Banks have tended to favor short wins in terms of simpler CRM application implementations or bringing new channels to market with little regard for building efficient architectures and long-term optimum systems. As cost pressures mount and clearer ROI becomes more important.
 
However, given the current macro-economic climate and renewed focus on cost control over the last 12 months, channel integration and operational CRM projects in theory should provide much sought after structural cost-cutting and substantial revenue-generation possibilities.
 
Market outlook
Retail banks across Europe and the world are increasingly reviewing their planned IT investments in light of the economic slowdown.
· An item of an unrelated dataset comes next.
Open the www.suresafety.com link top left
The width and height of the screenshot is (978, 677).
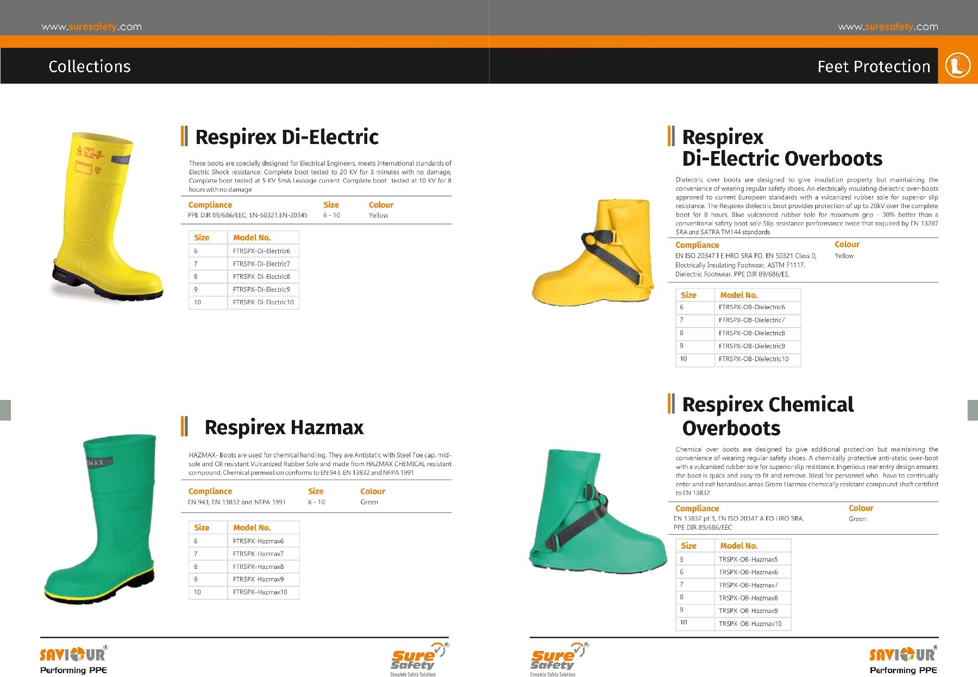pos(90,26)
The key issue for banks in the months and years ahead will be to invest smart, in the areas that can create sustainable competitive advantage and that has a proven return on investment (ROI).
 
In a new report just published, CRM technology in retail banking, independent market analysts Datamonitor have stressed that CRM is one of the key areas that banks are going to have to continue investing in. The report also predicts that spend on CRM by European retail banks will grow from $2.4bn in 2001 to $3bn in 2004. Of this the vendor addressable market will be $1.5bn in 2001 growing to $1.9bn in 2004. This represents a growth of over three times the overall retail banking IT market.
 
The key issue from banking CRM point of view is to make the customer pay. Too many customer relationships only breaking even or, are in fact, loss making.
 
Integrated CRM solutions can potentially enable retail banks to move from a customer volume to a customer value focus, a shift in paradigm and a fundamental change in the banking industry.
 
Integrated CRM solutions theoretically put banks in a position to design their customer relationships on an individual basis to balance customer profitability with customer loyalty. Hence banks can provide value added services for more profitable customers and more basic products and services for customer the banks believe are lifetime loss-makers.
 
According to Datamonitor, there is already a shift in retail banks CRM focus - from operational, which allows them to establish a consistent interaction environment with customers, to analytical CRM, which enables improved understanding of individual customers' needs. However the critical issue for ROI is the integration of both operational and analytical capabilities. This makes analytical information actionable through the operational environment.
 
Technology is but a part of the puzzle
Despite the ubiquitous nature of CRM and its hypothetical advantages, a number of different statistics exist on the topic of CRM failures, typically suggesting that a majority of CRM projects fail to deliver on expectations. This is also the case in retail banks and throughout the financial services arena. Datamonitor believes these "failures" in part stem from poorly quantified expectations, a pure technology focus and a lack of strategic vision and senior management support.
 
It is vital for CRM success that it is seen and treated as a strategic investment decision and process. It must be seen in its context of the retail bank's stage of development and its limitations and ramifications must be understood with this in mind.
 
Viewing CRM as a strategic decision or an ethos and not a series of smaller technology implementation projects will promote the kind of enterprise-involving attitude required to deliver on the high expectations that CRM is commonly associated with.
 
To understand that CRM is first and foremost a strategy is the first step towards reaping the benefits discussed above. Whereas operational excellence cannot be achieved through an application alone, a corporate change initiative embracing all business functions may be able to deliver on this promise. Most importantly, though, CRM is a mentality and a philosophy of how to approach, satisfy and retain the individual customer, not a magic application that changes bad customer service and procedures into customer satisfaction.